Innovative Solutions from Developers
In response to these challenges, Iaso developed a clever tool named Anubis. This proof-of-work reverse proxy solution acts as a barrier against bots while allowing genuine human users to navigate the site.
What is Anubis?
- Anubis blocks unwanted bot traffic.
- It determines if a web request comes from a human or a bot.
- Successful human requests are greeted with a whimsical anime image of Anubis, inspired by Egyptian mythology.
This tool quickly gained traction within the FOSS community, amassing 2,000 stars on GitHub shortly after its release on March 19, along with numerous contributors and forks.
Widespread Impact of Aggressive Crawlers
The swift popularity of Anubis highlights the common struggle among developers. Venerandi shared several accounts from the FOSS community:
- Drew DeVault, founder of SourceHut, revealed that he spends a significant portion of his time dealing with aggressive AI crawlers, often leading to frequent outages.
- Jonathan Corbet, a well-known FOSS developer and operator of LWN, reported that his site suffers from DDoS-level traffic due to AI scraper bots.
- Kevin Fenzi, the sysadmin for the Fedora project, had to block all traffic from Brazil in response to the aggressive behaviors of these bots.
Creative Defenses Against Bots
Some developers have taken a more humorous approach to combatting these bots.
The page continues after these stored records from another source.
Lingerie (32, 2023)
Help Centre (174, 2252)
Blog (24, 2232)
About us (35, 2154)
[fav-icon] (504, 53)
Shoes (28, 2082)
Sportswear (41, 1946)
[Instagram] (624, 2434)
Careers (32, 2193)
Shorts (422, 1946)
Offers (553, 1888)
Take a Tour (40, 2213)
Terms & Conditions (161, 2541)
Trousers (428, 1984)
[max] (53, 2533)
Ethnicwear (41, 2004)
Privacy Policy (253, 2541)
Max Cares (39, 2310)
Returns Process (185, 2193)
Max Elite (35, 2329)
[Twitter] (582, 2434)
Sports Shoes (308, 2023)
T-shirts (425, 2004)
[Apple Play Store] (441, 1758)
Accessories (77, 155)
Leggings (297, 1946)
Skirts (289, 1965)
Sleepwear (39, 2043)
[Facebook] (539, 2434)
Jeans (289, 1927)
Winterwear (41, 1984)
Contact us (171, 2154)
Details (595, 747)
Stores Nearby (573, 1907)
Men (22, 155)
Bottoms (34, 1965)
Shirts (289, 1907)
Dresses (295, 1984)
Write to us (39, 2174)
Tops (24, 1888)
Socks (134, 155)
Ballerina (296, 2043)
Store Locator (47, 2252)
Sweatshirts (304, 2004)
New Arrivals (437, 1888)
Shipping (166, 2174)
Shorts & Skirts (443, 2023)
Suggestions have been made to fill restricted pages with absurd content to deter crawlers. For example, a user on Hacker News recommended loading blocked pages with misleading articles.
In January, an anonymous developer known as Aaron released Nepenthes, a tool designed to ensnare crawlers in an endless loop of fake content. This tool is named after a carnivorous plant and aims to confuse bots.
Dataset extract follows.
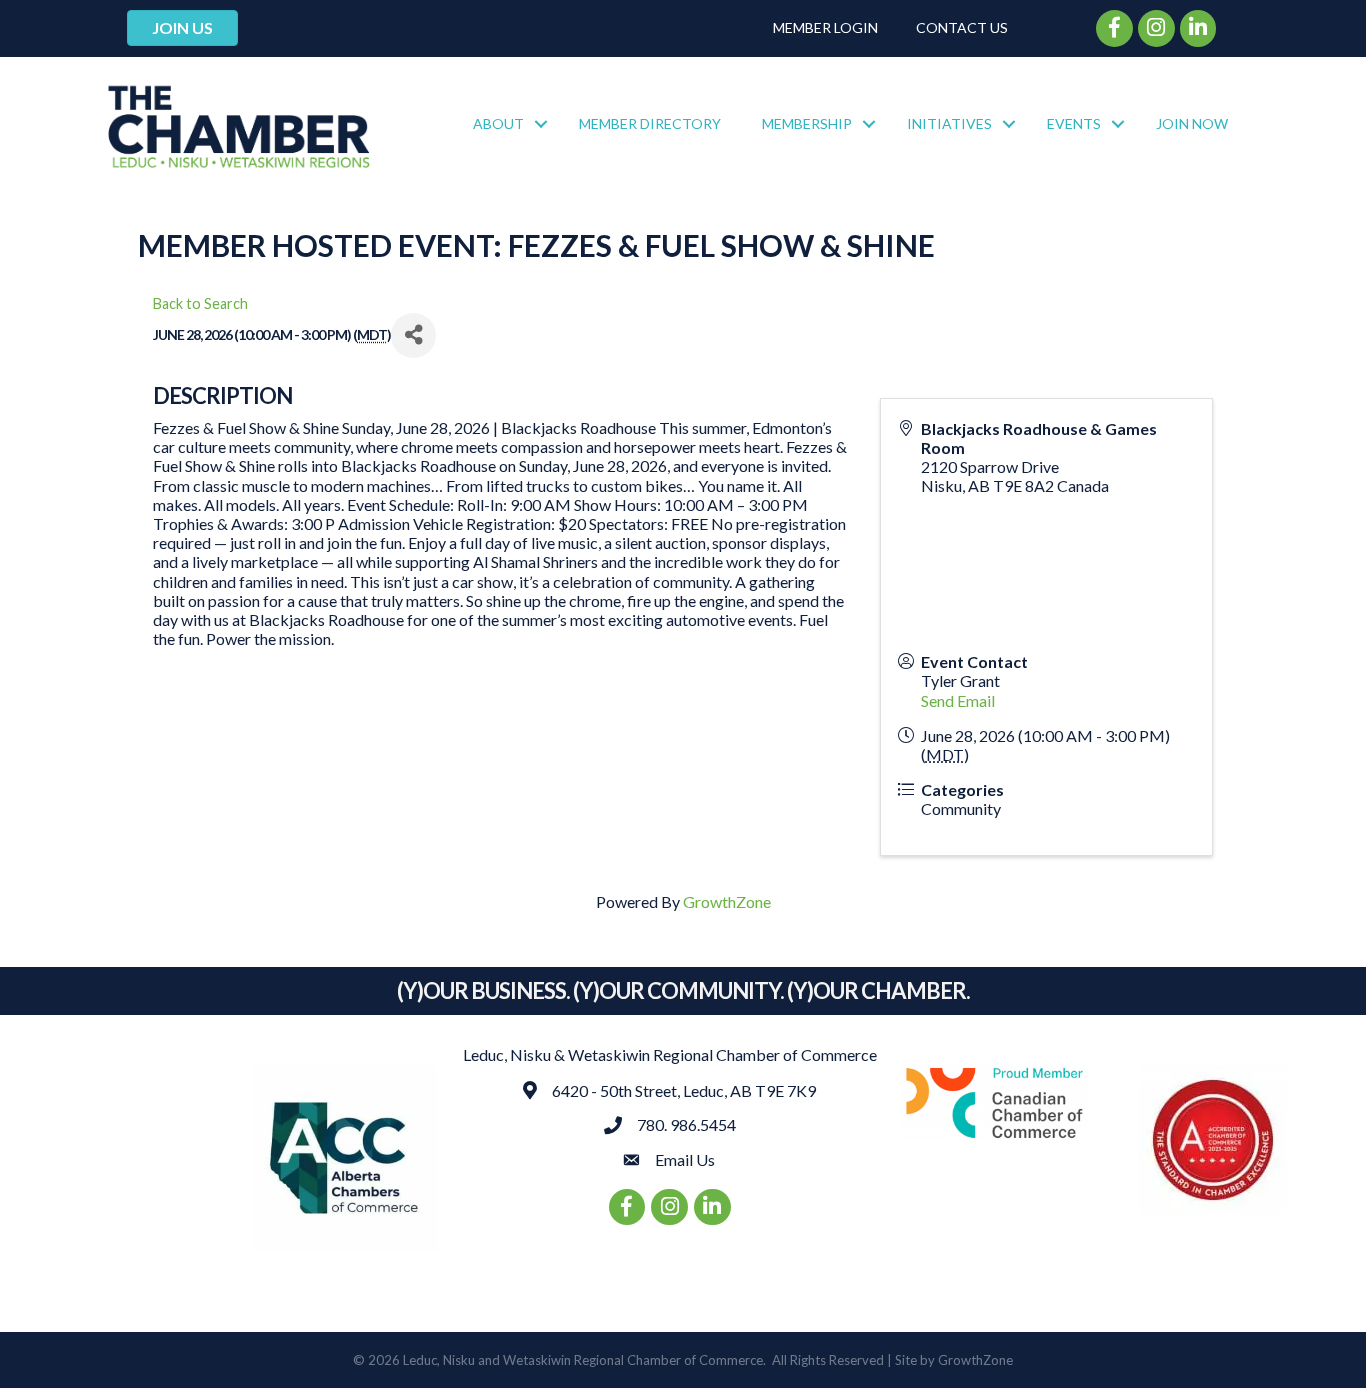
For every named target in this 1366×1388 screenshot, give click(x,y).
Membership (807, 123)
Furthermore, Cloudflare, a leading provider of web security services, introduced a similar tool called AI Labyrinth to slow down and mislead AI crawlers that do not adhere to “no crawl” directives, ensuring they waste their resources.
A Call for Action
As developers continue to grapple with the challenges posed by AI crawlers, many are calling for a more sustainable solution. Drew DeVault expressed a heartfelt plea for the community to reconsider the use and promotion of AI technologies that contribute to these issues. “Please stop legitimizing LLMs or AI image generators,” he implored.
While the likelihood of such a shift remains slim, the creative and humorous responses from developers offer hope and a sense of solidarity in facing these challenges.